> _Given instruction_:
Copy out the data below word for word, starting at the line that contains "Image resolution: width=1920 pixels, height=1080 pixels. What do" and ending at the line that contains "center [746, 968].", with both of those lines included.

** START OF Extracted entries **

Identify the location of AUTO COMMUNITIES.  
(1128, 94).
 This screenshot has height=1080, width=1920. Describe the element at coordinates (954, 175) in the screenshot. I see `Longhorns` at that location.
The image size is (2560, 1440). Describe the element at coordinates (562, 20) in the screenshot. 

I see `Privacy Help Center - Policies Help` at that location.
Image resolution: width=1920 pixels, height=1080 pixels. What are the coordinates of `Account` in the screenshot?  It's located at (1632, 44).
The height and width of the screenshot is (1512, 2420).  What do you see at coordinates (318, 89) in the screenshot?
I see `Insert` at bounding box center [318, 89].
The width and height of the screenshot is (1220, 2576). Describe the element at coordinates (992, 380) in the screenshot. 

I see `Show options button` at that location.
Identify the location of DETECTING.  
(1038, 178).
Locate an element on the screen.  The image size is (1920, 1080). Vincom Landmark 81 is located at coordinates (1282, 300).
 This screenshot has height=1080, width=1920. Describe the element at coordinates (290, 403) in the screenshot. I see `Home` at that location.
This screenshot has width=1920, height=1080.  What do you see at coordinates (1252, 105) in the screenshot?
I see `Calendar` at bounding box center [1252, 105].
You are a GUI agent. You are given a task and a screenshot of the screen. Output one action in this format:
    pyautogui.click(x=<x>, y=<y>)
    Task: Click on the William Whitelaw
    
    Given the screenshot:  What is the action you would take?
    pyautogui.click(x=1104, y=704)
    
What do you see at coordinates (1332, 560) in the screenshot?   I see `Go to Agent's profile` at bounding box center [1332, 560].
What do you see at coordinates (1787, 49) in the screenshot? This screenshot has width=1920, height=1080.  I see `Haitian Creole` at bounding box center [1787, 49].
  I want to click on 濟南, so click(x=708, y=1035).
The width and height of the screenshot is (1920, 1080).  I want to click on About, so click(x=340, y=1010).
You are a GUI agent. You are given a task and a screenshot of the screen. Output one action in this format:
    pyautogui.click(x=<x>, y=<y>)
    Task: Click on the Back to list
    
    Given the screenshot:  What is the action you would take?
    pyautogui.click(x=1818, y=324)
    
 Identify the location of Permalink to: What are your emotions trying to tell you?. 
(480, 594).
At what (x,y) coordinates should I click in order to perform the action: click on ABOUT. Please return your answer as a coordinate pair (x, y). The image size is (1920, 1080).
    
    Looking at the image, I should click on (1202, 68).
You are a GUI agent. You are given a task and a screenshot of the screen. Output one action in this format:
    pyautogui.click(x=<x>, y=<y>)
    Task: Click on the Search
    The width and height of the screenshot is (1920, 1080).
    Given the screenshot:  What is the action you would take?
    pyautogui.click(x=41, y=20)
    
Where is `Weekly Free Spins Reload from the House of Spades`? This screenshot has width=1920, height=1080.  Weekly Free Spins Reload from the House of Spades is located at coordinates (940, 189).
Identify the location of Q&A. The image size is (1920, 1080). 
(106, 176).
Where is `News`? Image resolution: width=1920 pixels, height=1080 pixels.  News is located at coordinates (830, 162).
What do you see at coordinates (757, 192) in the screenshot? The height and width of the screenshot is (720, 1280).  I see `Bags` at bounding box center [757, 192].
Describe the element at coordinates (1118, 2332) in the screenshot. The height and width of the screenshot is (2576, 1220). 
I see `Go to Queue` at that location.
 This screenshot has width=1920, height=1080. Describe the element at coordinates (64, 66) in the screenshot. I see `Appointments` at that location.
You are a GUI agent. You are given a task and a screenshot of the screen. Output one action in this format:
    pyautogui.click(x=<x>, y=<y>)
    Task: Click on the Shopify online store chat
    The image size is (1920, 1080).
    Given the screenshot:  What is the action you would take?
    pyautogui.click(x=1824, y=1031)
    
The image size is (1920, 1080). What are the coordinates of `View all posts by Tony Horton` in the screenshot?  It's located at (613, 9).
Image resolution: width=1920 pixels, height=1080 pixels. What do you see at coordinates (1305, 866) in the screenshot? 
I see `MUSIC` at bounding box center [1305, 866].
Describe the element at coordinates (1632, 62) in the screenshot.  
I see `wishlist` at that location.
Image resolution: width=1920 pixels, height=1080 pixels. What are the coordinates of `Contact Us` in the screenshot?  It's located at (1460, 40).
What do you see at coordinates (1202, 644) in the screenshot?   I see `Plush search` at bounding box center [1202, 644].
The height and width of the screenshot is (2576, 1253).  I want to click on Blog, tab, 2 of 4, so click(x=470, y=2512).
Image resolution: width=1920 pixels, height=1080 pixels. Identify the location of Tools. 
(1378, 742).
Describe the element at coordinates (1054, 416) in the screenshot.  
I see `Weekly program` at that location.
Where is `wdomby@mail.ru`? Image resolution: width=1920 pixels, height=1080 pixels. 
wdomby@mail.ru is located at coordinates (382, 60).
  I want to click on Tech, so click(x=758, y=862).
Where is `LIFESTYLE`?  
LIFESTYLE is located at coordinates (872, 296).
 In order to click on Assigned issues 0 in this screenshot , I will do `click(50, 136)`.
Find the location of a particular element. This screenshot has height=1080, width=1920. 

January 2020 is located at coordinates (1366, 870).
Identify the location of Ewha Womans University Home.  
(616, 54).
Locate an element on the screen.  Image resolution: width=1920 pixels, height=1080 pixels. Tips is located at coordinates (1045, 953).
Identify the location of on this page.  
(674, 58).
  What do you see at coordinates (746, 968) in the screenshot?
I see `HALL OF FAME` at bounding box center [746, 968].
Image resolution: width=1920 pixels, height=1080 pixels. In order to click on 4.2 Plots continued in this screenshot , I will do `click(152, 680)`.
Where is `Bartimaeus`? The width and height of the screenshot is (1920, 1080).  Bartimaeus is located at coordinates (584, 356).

** END OF Extracted entries **

> _Task result_:
Image resolution: width=1920 pixels, height=1080 pixels. What do you see at coordinates (1305, 866) in the screenshot? 
I see `MUSIC` at bounding box center [1305, 866].
Describe the element at coordinates (1632, 62) in the screenshot.  
I see `wishlist` at that location.
Image resolution: width=1920 pixels, height=1080 pixels. What are the coordinates of `Contact Us` in the screenshot?  It's located at (1460, 40).
What do you see at coordinates (1202, 644) in the screenshot?   I see `Plush search` at bounding box center [1202, 644].
The height and width of the screenshot is (2576, 1253).  I want to click on Blog, tab, 2 of 4, so click(x=470, y=2512).
Image resolution: width=1920 pixels, height=1080 pixels. Identify the location of Tools. 
(1378, 742).
Describe the element at coordinates (1054, 416) in the screenshot.  
I see `Weekly program` at that location.
Where is `wdomby@mail.ru`? Image resolution: width=1920 pixels, height=1080 pixels. 
wdomby@mail.ru is located at coordinates (382, 60).
  I want to click on Tech, so click(x=758, y=862).
Where is `LIFESTYLE`?  
LIFESTYLE is located at coordinates (872, 296).
 In order to click on Assigned issues 0 in this screenshot , I will do `click(50, 136)`.
Find the location of a particular element. This screenshot has height=1080, width=1920. 

January 2020 is located at coordinates (1366, 870).
Identify the location of Ewha Womans University Home.  
(616, 54).
Locate an element on the screen.  Image resolution: width=1920 pixels, height=1080 pixels. Tips is located at coordinates (1045, 953).
Identify the location of on this page.  
(674, 58).
  What do you see at coordinates (746, 968) in the screenshot?
I see `HALL OF FAME` at bounding box center [746, 968].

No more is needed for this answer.